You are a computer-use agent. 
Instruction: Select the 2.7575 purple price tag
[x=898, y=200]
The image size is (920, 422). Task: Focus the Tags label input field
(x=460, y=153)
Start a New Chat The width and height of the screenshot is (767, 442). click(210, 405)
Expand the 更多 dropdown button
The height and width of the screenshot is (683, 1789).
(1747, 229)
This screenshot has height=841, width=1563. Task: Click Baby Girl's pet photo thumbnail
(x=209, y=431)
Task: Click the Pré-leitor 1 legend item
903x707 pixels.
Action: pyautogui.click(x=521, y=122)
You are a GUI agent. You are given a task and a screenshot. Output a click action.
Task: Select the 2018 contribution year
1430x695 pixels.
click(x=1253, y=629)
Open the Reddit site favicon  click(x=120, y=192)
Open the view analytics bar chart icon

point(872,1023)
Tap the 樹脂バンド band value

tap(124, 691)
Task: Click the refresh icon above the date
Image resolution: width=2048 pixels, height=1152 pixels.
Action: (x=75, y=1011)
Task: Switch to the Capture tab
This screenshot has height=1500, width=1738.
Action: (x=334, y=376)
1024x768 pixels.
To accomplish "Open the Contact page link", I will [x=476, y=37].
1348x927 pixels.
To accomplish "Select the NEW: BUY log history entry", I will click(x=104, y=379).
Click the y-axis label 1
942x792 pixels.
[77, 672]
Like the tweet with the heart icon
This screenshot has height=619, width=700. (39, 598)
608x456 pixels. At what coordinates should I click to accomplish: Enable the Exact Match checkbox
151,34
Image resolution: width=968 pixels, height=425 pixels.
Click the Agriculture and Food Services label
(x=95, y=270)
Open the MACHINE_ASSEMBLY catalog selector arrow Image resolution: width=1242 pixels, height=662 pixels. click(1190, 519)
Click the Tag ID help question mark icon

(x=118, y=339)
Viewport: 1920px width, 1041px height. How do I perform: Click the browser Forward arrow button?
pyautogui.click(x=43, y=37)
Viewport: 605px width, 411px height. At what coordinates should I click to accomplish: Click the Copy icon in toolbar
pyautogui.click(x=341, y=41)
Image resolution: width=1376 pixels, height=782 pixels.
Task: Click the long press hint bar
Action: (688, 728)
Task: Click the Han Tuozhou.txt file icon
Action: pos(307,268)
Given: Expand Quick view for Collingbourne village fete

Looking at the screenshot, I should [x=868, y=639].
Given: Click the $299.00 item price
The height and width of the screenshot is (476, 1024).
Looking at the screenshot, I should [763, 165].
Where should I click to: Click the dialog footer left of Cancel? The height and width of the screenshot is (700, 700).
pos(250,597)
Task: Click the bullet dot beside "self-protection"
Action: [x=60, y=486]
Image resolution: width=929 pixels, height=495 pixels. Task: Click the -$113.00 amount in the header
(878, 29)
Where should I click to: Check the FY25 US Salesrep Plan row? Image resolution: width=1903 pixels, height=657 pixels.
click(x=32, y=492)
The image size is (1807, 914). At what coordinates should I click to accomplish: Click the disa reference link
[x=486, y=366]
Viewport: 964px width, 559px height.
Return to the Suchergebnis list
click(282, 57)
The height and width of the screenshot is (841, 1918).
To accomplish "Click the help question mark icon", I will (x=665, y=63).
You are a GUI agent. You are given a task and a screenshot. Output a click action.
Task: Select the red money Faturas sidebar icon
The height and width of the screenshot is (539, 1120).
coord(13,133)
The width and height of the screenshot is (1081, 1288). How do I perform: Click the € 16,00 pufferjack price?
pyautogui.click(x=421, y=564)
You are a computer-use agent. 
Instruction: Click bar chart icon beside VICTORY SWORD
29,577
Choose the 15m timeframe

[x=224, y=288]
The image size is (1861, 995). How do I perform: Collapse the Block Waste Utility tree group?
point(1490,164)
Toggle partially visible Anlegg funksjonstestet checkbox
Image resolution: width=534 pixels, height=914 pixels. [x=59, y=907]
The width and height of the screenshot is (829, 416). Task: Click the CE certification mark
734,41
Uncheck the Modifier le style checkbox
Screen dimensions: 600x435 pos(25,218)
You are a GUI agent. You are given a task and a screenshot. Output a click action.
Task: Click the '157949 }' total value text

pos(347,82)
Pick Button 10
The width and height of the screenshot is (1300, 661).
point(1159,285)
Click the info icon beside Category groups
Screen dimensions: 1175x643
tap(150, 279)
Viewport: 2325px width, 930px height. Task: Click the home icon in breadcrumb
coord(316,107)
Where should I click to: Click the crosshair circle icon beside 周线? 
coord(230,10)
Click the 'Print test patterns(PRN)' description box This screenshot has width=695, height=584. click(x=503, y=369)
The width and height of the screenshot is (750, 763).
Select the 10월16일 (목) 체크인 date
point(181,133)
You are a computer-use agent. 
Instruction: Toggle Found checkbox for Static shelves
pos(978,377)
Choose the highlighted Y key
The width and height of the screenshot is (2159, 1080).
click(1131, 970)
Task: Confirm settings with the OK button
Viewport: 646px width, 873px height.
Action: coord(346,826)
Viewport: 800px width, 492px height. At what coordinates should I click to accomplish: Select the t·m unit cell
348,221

------------------------------------------------------------

> **Your objective**
Nothing is to be left out. Repeat the whole listing exactly.

> **Output of the exercise**
You are a computer-use agent. 
Instruction: Select the 2.7575 purple price tag
[x=898, y=200]
The image size is (920, 422). Task: Focus the Tags label input field
(x=460, y=153)
Start a New Chat The width and height of the screenshot is (767, 442). click(210, 405)
Expand the 更多 dropdown button
The height and width of the screenshot is (683, 1789).
(1747, 229)
This screenshot has height=841, width=1563. Task: Click Baby Girl's pet photo thumbnail
(x=209, y=431)
Task: Click the Pré-leitor 1 legend item
903x707 pixels.
Action: pyautogui.click(x=521, y=122)
You are a GUI agent. You are given a task and a screenshot. Output a click action.
Task: Select the 2018 contribution year
1430x695 pixels.
click(x=1253, y=629)
Open the Reddit site favicon  click(x=120, y=192)
Open the view analytics bar chart icon

point(872,1023)
Tap the 樹脂バンド band value

tap(124, 691)
Task: Click the refresh icon above the date
Image resolution: width=2048 pixels, height=1152 pixels.
Action: (x=75, y=1011)
Task: Switch to the Capture tab
This screenshot has height=1500, width=1738.
Action: (x=334, y=376)
1024x768 pixels.
To accomplish "Open the Contact page link", I will [x=476, y=37].
1348x927 pixels.
To accomplish "Select the NEW: BUY log history entry", I will click(x=104, y=379).
Click the y-axis label 1
942x792 pixels.
[77, 672]
Like the tweet with the heart icon
This screenshot has height=619, width=700. (39, 598)
608x456 pixels. At what coordinates should I click to accomplish: Enable the Exact Match checkbox
151,34
Image resolution: width=968 pixels, height=425 pixels.
Click the Agriculture and Food Services label
(x=95, y=270)
Open the MACHINE_ASSEMBLY catalog selector arrow Image resolution: width=1242 pixels, height=662 pixels. click(1190, 519)
Click the Tag ID help question mark icon

(x=118, y=339)
Viewport: 1920px width, 1041px height. How do I perform: Click the browser Forward arrow button?
pyautogui.click(x=43, y=37)
Viewport: 605px width, 411px height. At what coordinates should I click to accomplish: Click the Copy icon in toolbar
pyautogui.click(x=341, y=41)
Image resolution: width=1376 pixels, height=782 pixels.
Task: Click the long press hint bar
Action: (688, 728)
Task: Click the Han Tuozhou.txt file icon
Action: pos(307,268)
Given: Expand Quick view for Collingbourne village fete

Looking at the screenshot, I should [x=868, y=639].
Given: Click the $299.00 item price
The height and width of the screenshot is (476, 1024).
Looking at the screenshot, I should [763, 165].
Where should I click to: Click the dialog footer left of Cancel? The height and width of the screenshot is (700, 700).
pos(250,597)
Task: Click the bullet dot beside "self-protection"
Action: [x=60, y=486]
Image resolution: width=929 pixels, height=495 pixels. Task: Click the -$113.00 amount in the header
(878, 29)
Where should I click to: Check the FY25 US Salesrep Plan row? Image resolution: width=1903 pixels, height=657 pixels.
click(x=32, y=492)
The image size is (1807, 914). At what coordinates should I click to accomplish: Click the disa reference link
[x=486, y=366]
Viewport: 964px width, 559px height.
Return to the Suchergebnis list
click(282, 57)
The height and width of the screenshot is (841, 1918).
To accomplish "Click the help question mark icon", I will (x=665, y=63).
You are a GUI agent. You are given a task and a screenshot. Output a click action.
Task: Select the red money Faturas sidebar icon
The height and width of the screenshot is (539, 1120).
coord(13,133)
The width and height of the screenshot is (1081, 1288). How do I perform: Click the € 16,00 pufferjack price?
pyautogui.click(x=421, y=564)
You are a computer-use agent. 
Instruction: Click bar chart icon beside VICTORY SWORD
29,577
Choose the 15m timeframe

[x=224, y=288]
The image size is (1861, 995). How do I perform: Collapse the Block Waste Utility tree group?
point(1490,164)
Toggle partially visible Anlegg funksjonstestet checkbox
Image resolution: width=534 pixels, height=914 pixels. [x=59, y=907]
The width and height of the screenshot is (829, 416). Task: Click the CE certification mark
734,41
Uncheck the Modifier le style checkbox
Screen dimensions: 600x435 pos(25,218)
You are a GUI agent. You are given a task and a screenshot. Output a click action.
Task: Click the '157949 }' total value text

pos(347,82)
Pick Button 10
The width and height of the screenshot is (1300, 661).
point(1159,285)
Click the info icon beside Category groups
Screen dimensions: 1175x643
tap(150, 279)
Viewport: 2325px width, 930px height. Task: Click the home icon in breadcrumb
coord(316,107)
Where should I click to: Click the crosshair circle icon beside 周线? 
coord(230,10)
Click the 'Print test patterns(PRN)' description box This screenshot has width=695, height=584. click(x=503, y=369)
The width and height of the screenshot is (750, 763).
Select the 10월16일 (목) 체크인 date
point(181,133)
You are a computer-use agent. 
Instruction: Toggle Found checkbox for Static shelves
pos(978,377)
Choose the highlighted Y key
The width and height of the screenshot is (2159, 1080).
click(1131, 970)
Task: Confirm settings with the OK button
Viewport: 646px width, 873px height.
Action: coord(346,826)
Viewport: 800px width, 492px height. At what coordinates should I click to accomplish: Select the t·m unit cell
348,221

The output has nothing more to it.